国崎先生の
ショートコラム

10月号(No.2)

アソベ・マナベのススメ
~体験で心を強くしよう~

災害が発生すれば未曽有の被害に大人だけでなく子どももひどく心が傷つきます。

国内や海外の被災地で、子どもの心を癒す活動をしてきたなかで、最近おもうことがあります。それは、「心のケアは日常から」ということです。

どういうことかというと、これまでにどのような体験をしてきたかが災害時の困難への対処や乗り越えようとする気持ちに影響するということです。

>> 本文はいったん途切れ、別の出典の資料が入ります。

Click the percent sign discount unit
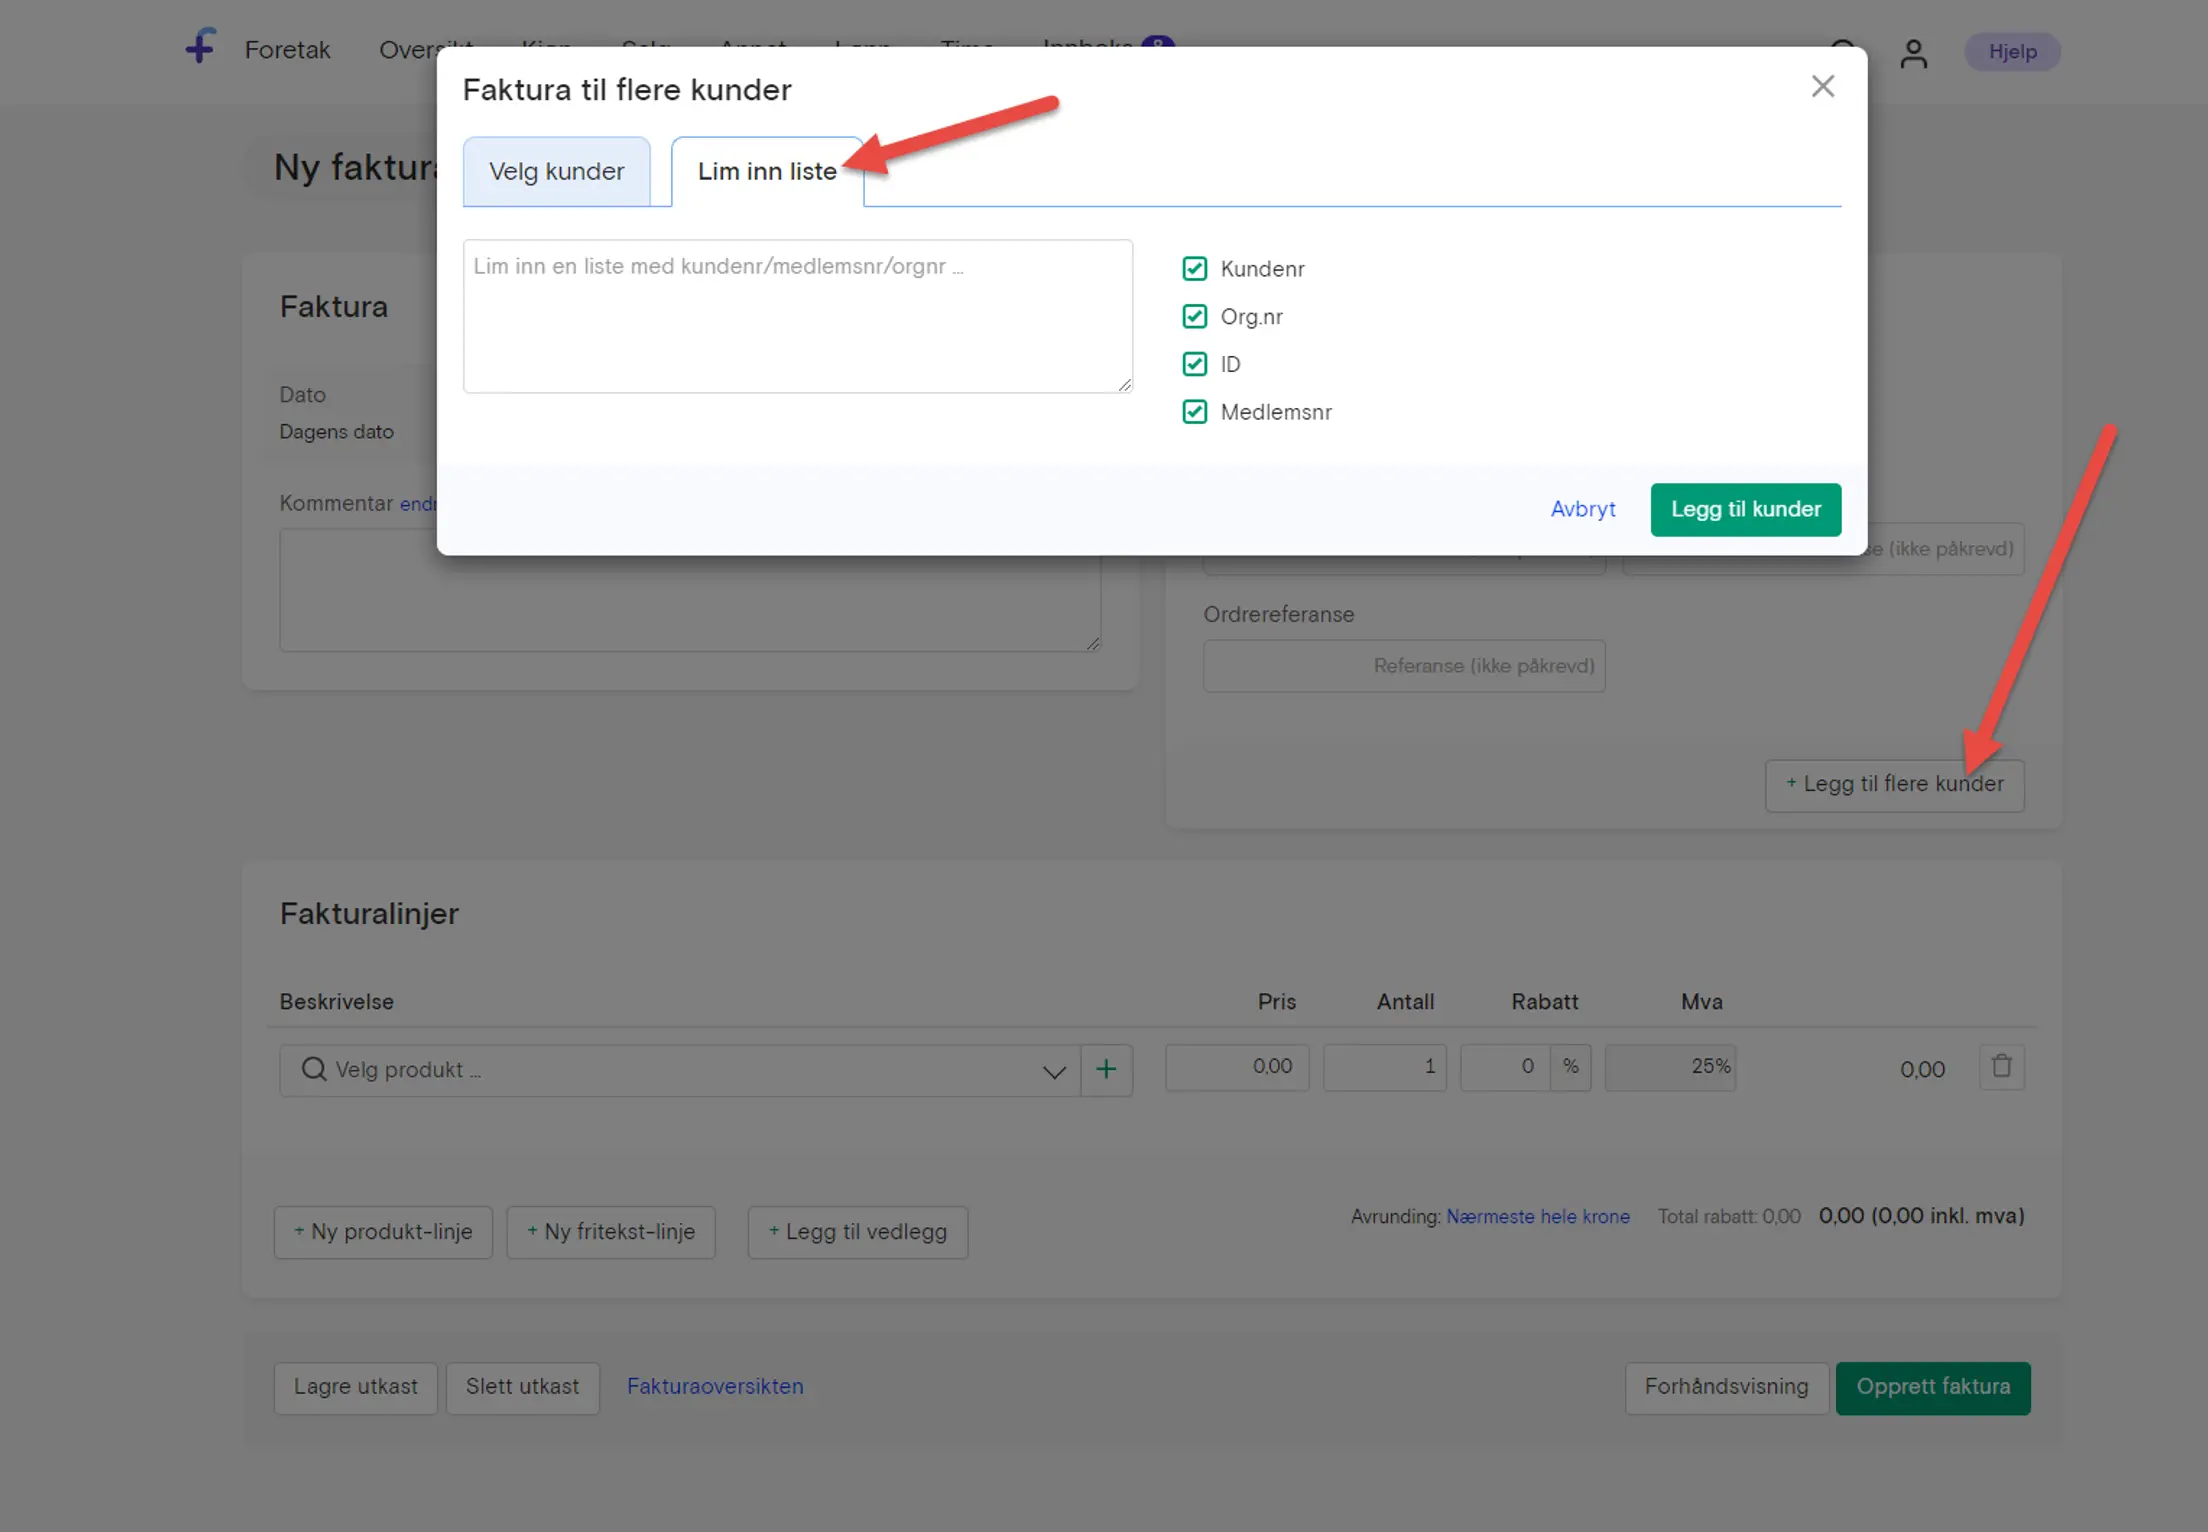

平時から様々な経験を通じて心を鍛えておくことが災害時への備えとして重要だとつくづく思うのです。

たとえば、屋外でテントの布一枚、しかもごつごつした床で寝たことのある子どもと、ふかふかのお布団以外に寝た経験のない子どもでは、避難所の体育館の床に寝ることへの抵抗感が全く違います。「まだまし」と思えるのか、それともここで寝ることを「みじめ」に感じるか、それが被災生活でのストレスや心の傷に影響してきます。当然「みじめ」に感じた方が、寝つきも悪く眠りも浅いことから日中をボーっと過ごしてしまいがちです。ぐっすり寝られれば、翌日はアクティブに活動できるので心の傷の回復に寄与するのです。

トイレも同様に、様々な仕様のトイレを躊躇なく使用できれば災害時の苦労もぐっと減ります。このように不便や困難を楽しさに変換できる子ども特有の感覚を引き出して、災害時を乗り越える強い心に育ててほしいと思います。自然に入らなければ自然や自然災害を知ることはできませんから、子どもの時代に体験すべき大切な遊びや学びの機会をたくさん作ってあげましょう。